Working Papers

Separations on the Job-Ladder with Kerstin Holzheu (under review)

Abstract

Using matched employer-employee data from Italy, Germany, and Austria, we document a U-shaped relationship between within-job wage changes and separations: workers experiencing both wage cuts and wage gains are more likely to leave their employer. The pattern disappears once wage changes are standardized within tenure groups, pointing to a compositional job-ladder mechanism. To interpret this fact, we develop and estimate a random-search model with worker and firm heterogeneity, learning, persistent match productivity, and on-the-job renegotiation. History-dependent learning drives heterogeneity in wage-change volatility, while renegotiation capital stabilizes wages as workers move up the ladder. Learning frictions reduce aggregate output by 1.3%.

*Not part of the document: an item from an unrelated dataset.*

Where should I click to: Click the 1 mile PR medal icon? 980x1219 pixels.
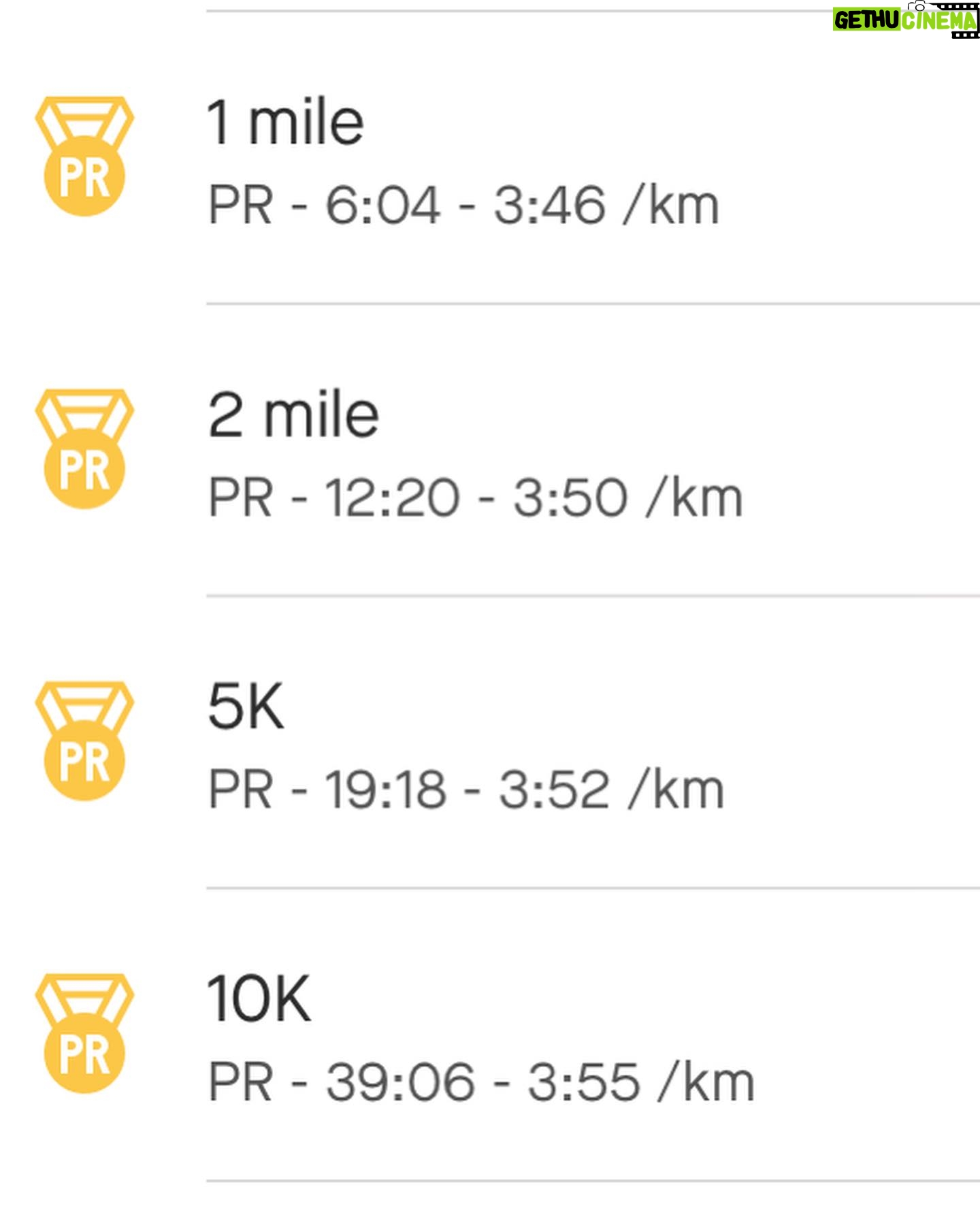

The Trade-Off Between Decarbonization and Reshoring with Clément Malgouyres and Thierry Mayer

Abstract

Governments increasingly tie clean-technology subsidies to social and industrial aims, hoping to accelerate decarbonization while nurturing domestic production. France’s 2024 reform embeds a life-cycle environmental score in its electric-vehicle (EV) purchase bonus (based on estimated emissions during the production process). Linking exhaustive French registration records to assembly plants and battery origins, we exploit the sharp January-2024 eligibility shock in a difference-in-differences design. Treated EV models experience 60% decline in sales relative to EVs remaining eligible. We combine these estimates with survey-based stated preferences in order to estimate a nested-logit demand system. Model-based counterfactuals suggest that the reform reduced total EV penetration by about 1 pp, implying slower fleet decarbonization. The reform cut both public spending and consumer surplus and raised tank-to-wheel emissions enough to offset manufacturing-stage CO2 gains, resulting in more emissions. A budget-neutral variant that recycles the fiscal savings into larger bonuses for eligible models would restore the lost electrification, and would cost about €4,500 of consumer surplus per reshored battery while generating positive net environmental gains.